Right now is the time to hunt snipe. They migrate down on cold fronts throughout the winter and with the recent series of fronts and rain, Florida hunters should have no difficulty finding the birds in the next couple of weeks.
For a game this easy, it’s difficult to come up with much advice, but a couple strategies can help the day’s event. One, if alone, move slowly in a zigzag pattern across the marsh or pond edge. This covers a bit more ground than walking in a straight line. Plus, it unnerves the bird somewhat. Snipe will hold tight like a bedded whitetail buck, and it’s not uncommon for them to wait out fast-moving hunters and flush after they’ve passed. So move slow and make them nervous.
If hunting in a group, spread everyone about thirty to forty yards apart and walk together in that same slow pace. When hunting smaller areas where this is not possible, have a hunter or two lag behind fifty or so yards. As mentioned above, if a bird flushes it will usually circle around and drop down opposite of your position. The trailing hunter can squat down and possibly get a “re-entry” shot or watch where the bird lands and re-flush him. And there’s no need to go sloshing around in standing water; they aren’t seagulls. Ground that squishes like wet carpeting is just about perfect.

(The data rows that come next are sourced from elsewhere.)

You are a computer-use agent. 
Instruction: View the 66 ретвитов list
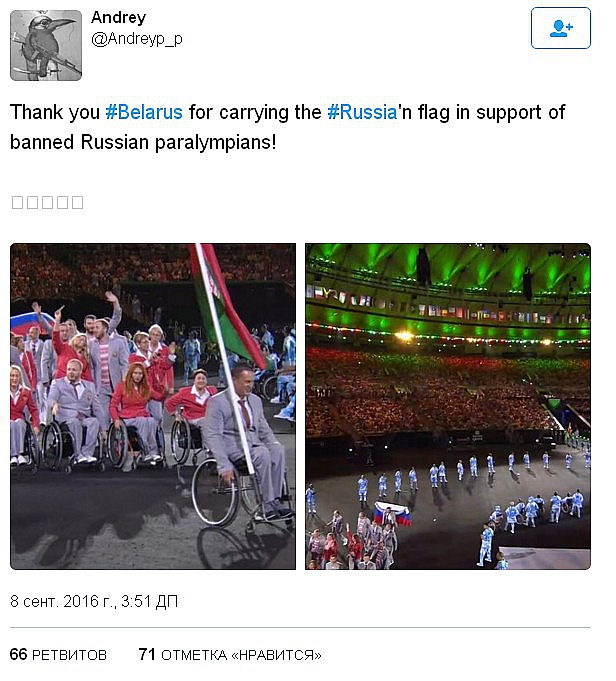click(58, 655)
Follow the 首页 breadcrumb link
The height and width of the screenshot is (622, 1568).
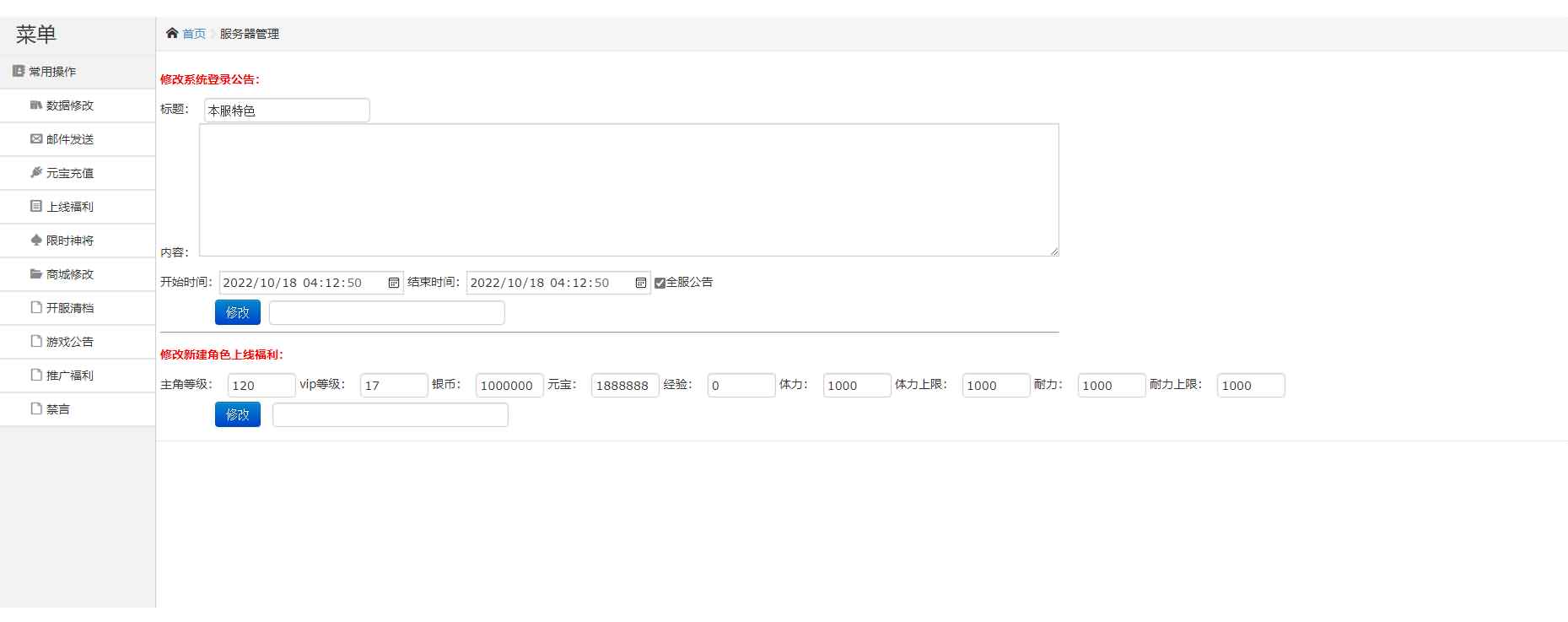coord(194,34)
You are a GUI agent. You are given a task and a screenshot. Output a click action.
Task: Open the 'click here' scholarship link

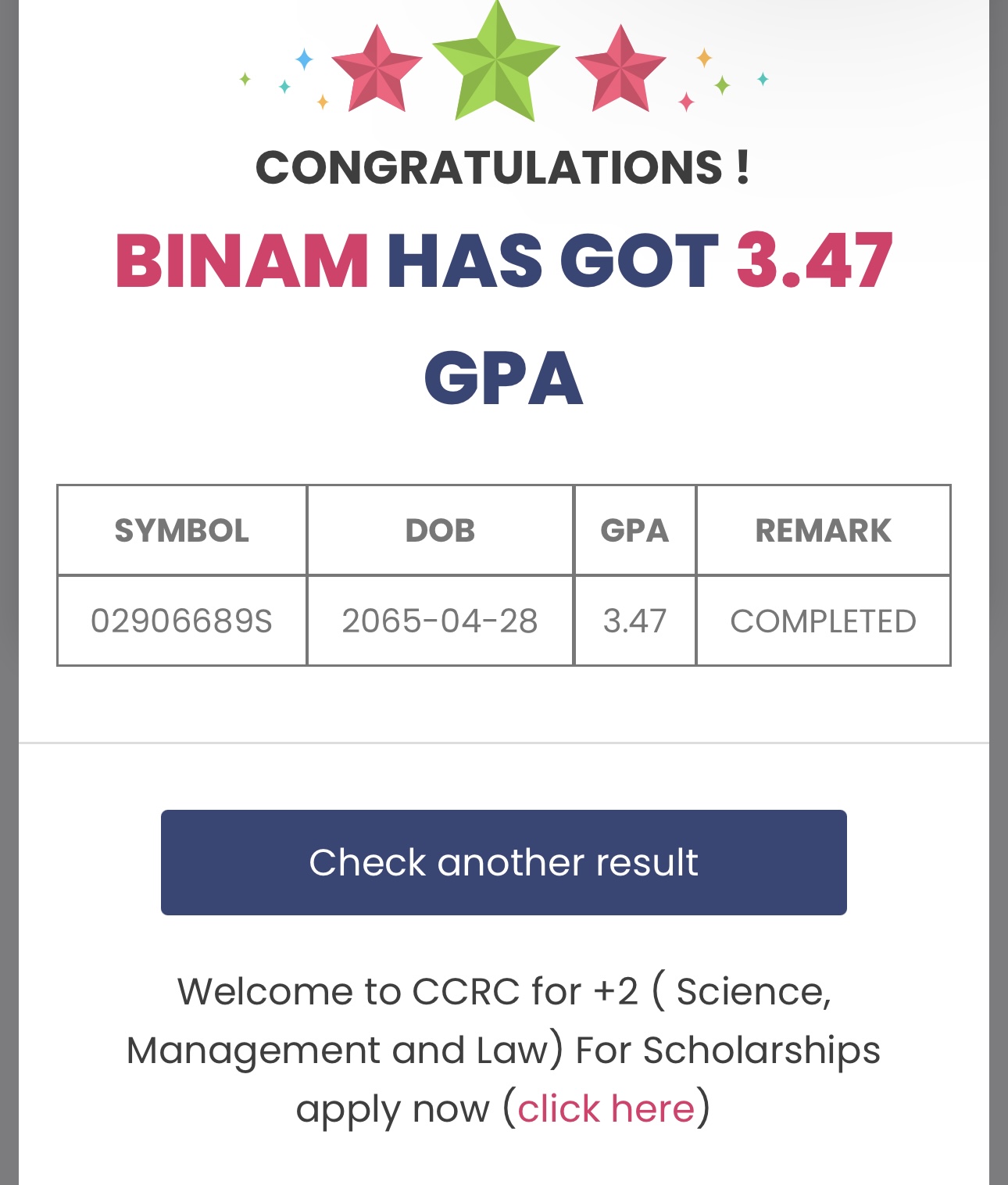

One other thing that is pretty important that the beginning snipe hunter must realize – killdeer are not snipe. Sandpipers are not snipe. And no, plovers are not snipe either. Plenty of species of birds that are small and probably hard to hit with a shotgun live around the marshes, but find a bird book and do a little research. Snipe are really not that well known, even amongst avid hunters, but I promise most game officers know the difference and won’t be happy inspecting a pile of killdeer, and by extension, the indiscriminate or ignorant hunter won’t be happy either.
As for shotguns, well, I miss birds with my 12 gauge pump and autoloader with such equal reliability that I am not sure how to dispense advice on what to carry. I guess just put as much lead in the air as possible. Use number 7 ½’s or 8’s with an open or modified choke. Other gear includes a pair of waterproof boots and a vest that holds plenty of shells. Some say doves require 4 to 6 shots per bird killed. Snipe will command 8 to 10 shots on most days.
If I am lucky enough to put a couple birds in the vest, people always ask me, “You really eat those things?” Snipe breasts resemble dove breasts in size, color and taste. I marinate them in an oily Caesar dressing and wrap them in bacon before grilling. I usually never have many to cook, but they make an interesting appetizer for friends and family.
A couple years ago on a deer hunt in Georgia, I sat around shucking oysters with a Florida Cracker from Ft. Pierce chatting up hunting creatures big and small. We talked deer and elk and pigs and quail until I finally asked him if he’d ever shot snipe. His eyes brightened as he told stories of his father and grandfather chasing the birds out on the ranch back in the day. He said he learned one trick from his grandfather – when the bird flushes, it’ll go Number Two, and that’s the time to shoot because they are about impossible to hit afterwards.
Well, I don’t know about all that. I am usually in a panicked rush to get my shotgun up to observe any falling snipe guano, but I do know now is the perfect time to go hunt snipe. What else is going on after the Super Bowl? Honey-do’s? Please, that’s worse for the frame of mind than snipe hunting, I promise.